INSTRUCTIONS FOR THE TASK:
Write out exactly the lines of the entries below from the one holding "Image resolution: width=1353" to the one holding "Where should I", inclusive, and leave out all other lines.

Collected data
Start of Block

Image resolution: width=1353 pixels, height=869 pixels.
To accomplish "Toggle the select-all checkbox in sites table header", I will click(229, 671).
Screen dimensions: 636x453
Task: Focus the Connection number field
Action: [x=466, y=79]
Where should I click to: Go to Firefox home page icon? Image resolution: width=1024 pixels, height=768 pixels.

End of Block
Start of Block

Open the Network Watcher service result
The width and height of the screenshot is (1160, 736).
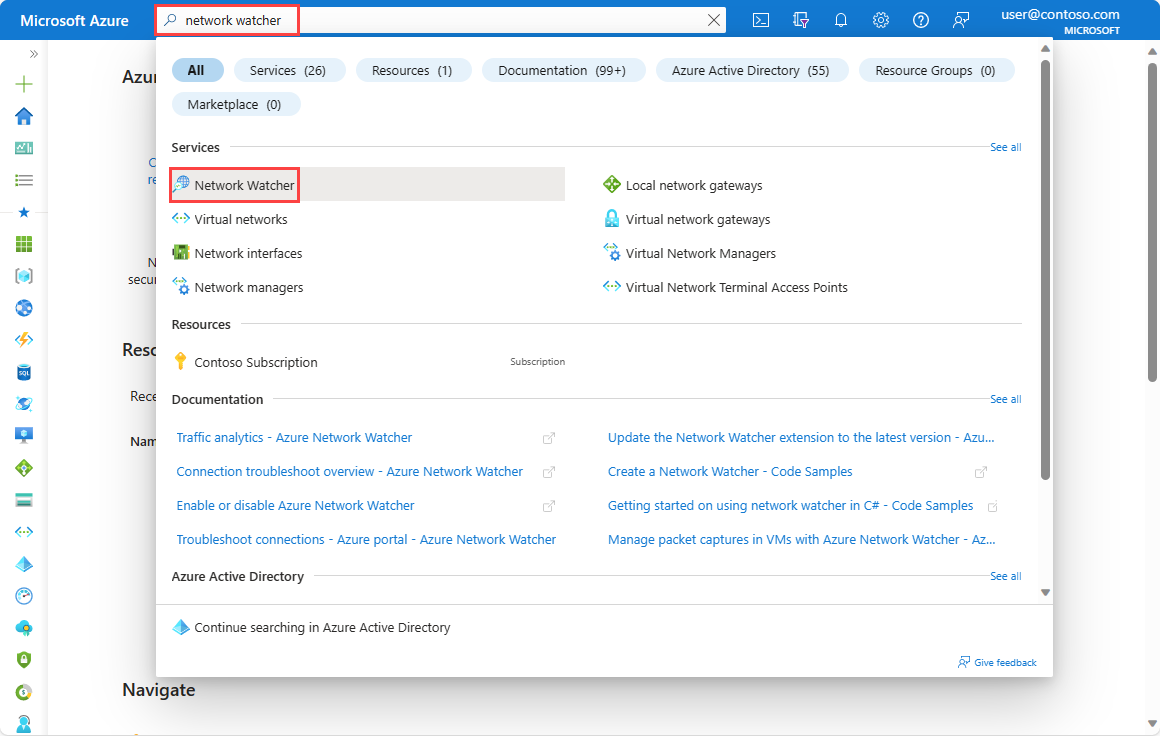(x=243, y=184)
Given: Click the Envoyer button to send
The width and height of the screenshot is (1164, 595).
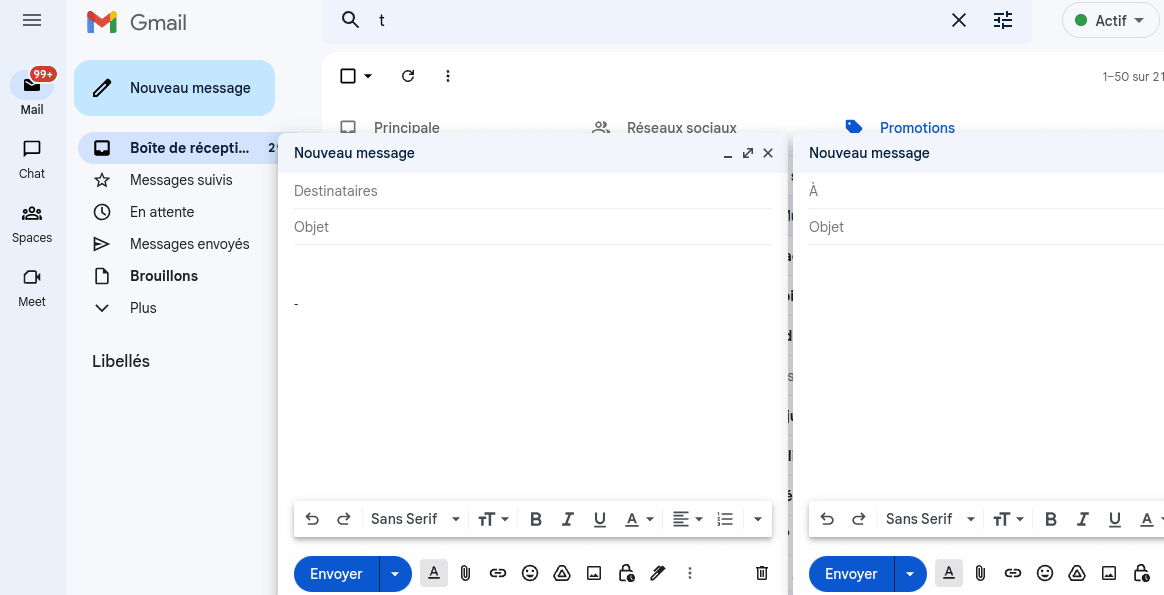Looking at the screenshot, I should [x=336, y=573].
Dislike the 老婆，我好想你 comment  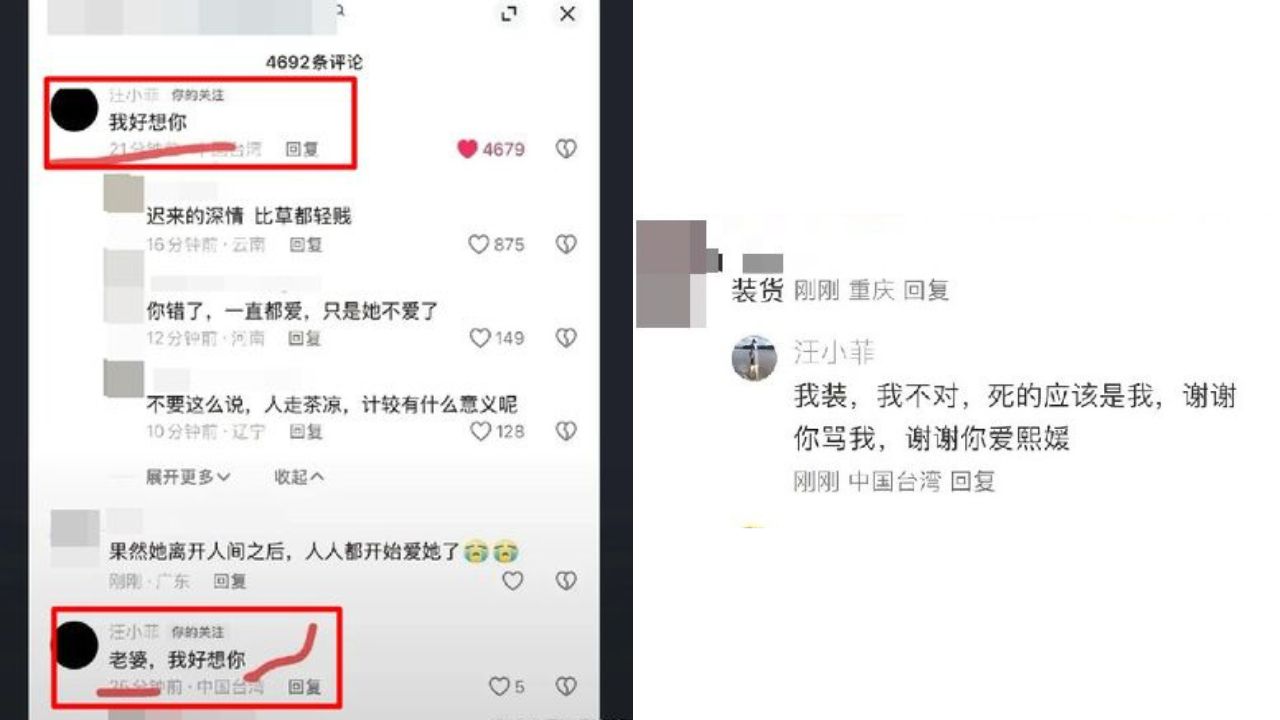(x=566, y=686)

End of Block
Start of Block

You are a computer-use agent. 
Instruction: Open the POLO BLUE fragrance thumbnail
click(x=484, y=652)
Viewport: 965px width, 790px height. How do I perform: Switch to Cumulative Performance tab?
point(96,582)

End of Block

RESULT:
Image resolution: width=1353 pixels, height=869 pixels.
To accomplish "Toggle the select-all checkbox in sites table header", I will click(229, 671).
Screen dimensions: 636x453
Task: Focus the Connection number field
Action: [x=466, y=79]
Where should I click to: Go to Firefox home page icon? Image resolution: width=1024 pixels, height=768 pixels.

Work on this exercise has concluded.